- [Task brief] Extract all of the data and reproduce it precisely.

Dataset entries
════════════════════

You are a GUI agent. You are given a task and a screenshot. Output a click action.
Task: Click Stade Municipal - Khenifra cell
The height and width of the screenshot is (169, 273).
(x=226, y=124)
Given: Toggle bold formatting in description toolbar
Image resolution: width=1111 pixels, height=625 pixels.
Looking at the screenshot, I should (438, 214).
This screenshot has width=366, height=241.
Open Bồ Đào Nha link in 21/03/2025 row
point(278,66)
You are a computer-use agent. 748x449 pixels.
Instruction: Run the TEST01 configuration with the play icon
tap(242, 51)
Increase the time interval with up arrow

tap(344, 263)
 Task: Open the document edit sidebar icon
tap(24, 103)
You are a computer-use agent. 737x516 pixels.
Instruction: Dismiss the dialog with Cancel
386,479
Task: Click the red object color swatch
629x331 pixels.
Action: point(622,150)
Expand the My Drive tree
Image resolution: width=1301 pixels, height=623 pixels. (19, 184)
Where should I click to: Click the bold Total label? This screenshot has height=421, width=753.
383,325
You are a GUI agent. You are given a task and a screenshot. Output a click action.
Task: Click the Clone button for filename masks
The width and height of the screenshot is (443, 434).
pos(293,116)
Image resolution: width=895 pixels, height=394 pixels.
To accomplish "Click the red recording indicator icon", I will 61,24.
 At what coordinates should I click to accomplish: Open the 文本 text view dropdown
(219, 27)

════════════════════

- [Response]
You are a GUI agent. You are given a task and a screenshot. Output a click action.
Task: Click Stade Municipal - Khenifra cell
The height and width of the screenshot is (169, 273).
(x=226, y=124)
Given: Toggle bold formatting in description toolbar
Image resolution: width=1111 pixels, height=625 pixels.
Looking at the screenshot, I should (438, 214).
This screenshot has width=366, height=241.
Open Bồ Đào Nha link in 21/03/2025 row
point(278,66)
You are a computer-use agent. 748x449 pixels.
Instruction: Run the TEST01 configuration with the play icon
tap(242, 51)
Increase the time interval with up arrow

tap(344, 263)
 Task: Open the document edit sidebar icon
tap(24, 103)
You are a computer-use agent. 737x516 pixels.
Instruction: Dismiss the dialog with Cancel
386,479
Task: Click the red object color swatch
629x331 pixels.
Action: point(622,150)
Expand the My Drive tree
Image resolution: width=1301 pixels, height=623 pixels. (19, 184)
Where should I click to: Click the bold Total label? This screenshot has height=421, width=753.
383,325
You are a GUI agent. You are given a task and a screenshot. Output a click action.
Task: Click the Clone button for filename masks
The width and height of the screenshot is (443, 434).
pos(293,116)
Image resolution: width=895 pixels, height=394 pixels.
To accomplish "Click the red recording indicator icon", I will 61,24.
 At what coordinates should I click to accomplish: Open the 文本 text view dropdown
(219, 27)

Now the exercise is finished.